Inflammatory role of platelets in acute coronary syndromes

Abstract
Several lines of evidence support a role for platelets as inflammatory cells. Firstly, platelets provide a wide range of growth factors and inflammatory mediators by their release from intracellular storage organelles. Included in this group of mediators are several members of the chemokine family. In fact, platelet factor 4 and β-thromboglobulin, localised in platelet α-granules, represented the first chemokines to be discovered.3 In recent years, a number of CC- and CXC- as well as other cytokines—for example, CD40 ligand (CD40L)—have been found in these cells.3 4Second, platelets do not only contain and express inflammatory mediators, but may upon activation also induce the expression of such substances (for example, TNFα and chemokines) in monocytes/macrophages. Actually, upon activation platelets express P-selectin on their surface. Through ligation with its counterpart on monocytes/macrophages, P-selectin has the potential to enhance the activation of the transcriptional factor nuclear factor-κB,5 a factor required for expression of chemokines, TNFα and several other gene products playing a key role in inflammation.
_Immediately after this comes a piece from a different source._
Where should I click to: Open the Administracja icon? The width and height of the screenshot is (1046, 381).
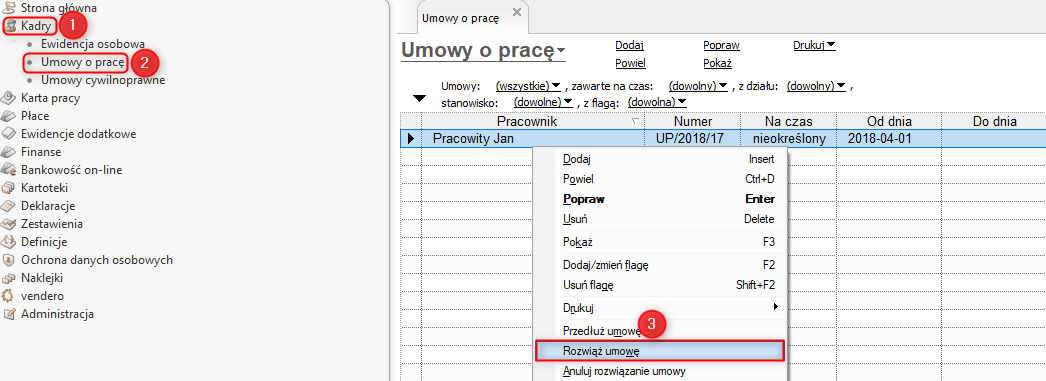[9, 314]
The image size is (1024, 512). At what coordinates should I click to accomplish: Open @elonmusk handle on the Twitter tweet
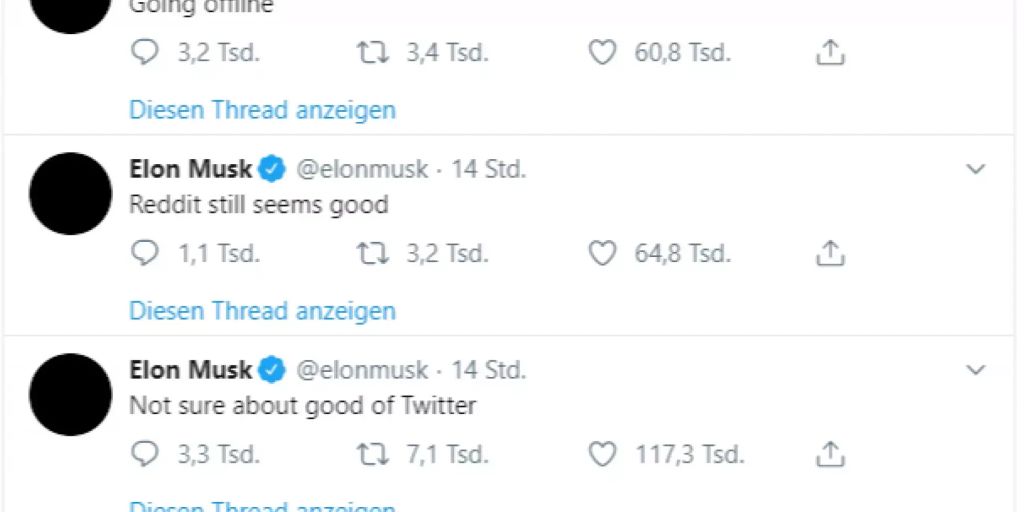point(363,370)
Notably, recent studies suggest that platelets also may modulate the function of other leucocyte subsets (for example, natural killer cells, granulocytes, and T cells) and they have been found to enhance chemotactic and adhesive properties of endothelial cells as well as IL-1 production in vascular smooth muscle cells (SMC).6 7 Finally, platelets may not only promote an inflammatory response in leucocytes and endothelial cells, but may also themselves respond to inflammatory mediators produced by these cells. In fact, platelets have recently been found to express several chemokine receptors that upon stimulation endorse platelet activation.8 In summary, upon activation platelets may release and express inflammatory mediators, induce an inflammatory response within leucocytes, and respond with activation to several of the inflammatory mediators produced by these cells. This platelet–leucocyte cross talk seems to involve a wide range of mediators such as chemokines, adhesions molecules, reactive oxygen species (ROS), and cytokines. It is tempting to hypothesise that this inflammatory interaction between platelets and leucocytes, also involving endothelial cells, may represent a vicious circle playing a pathogenic role not only in the chronic atherosclerotic process, but also in the triggering of the acute coronary syndromes.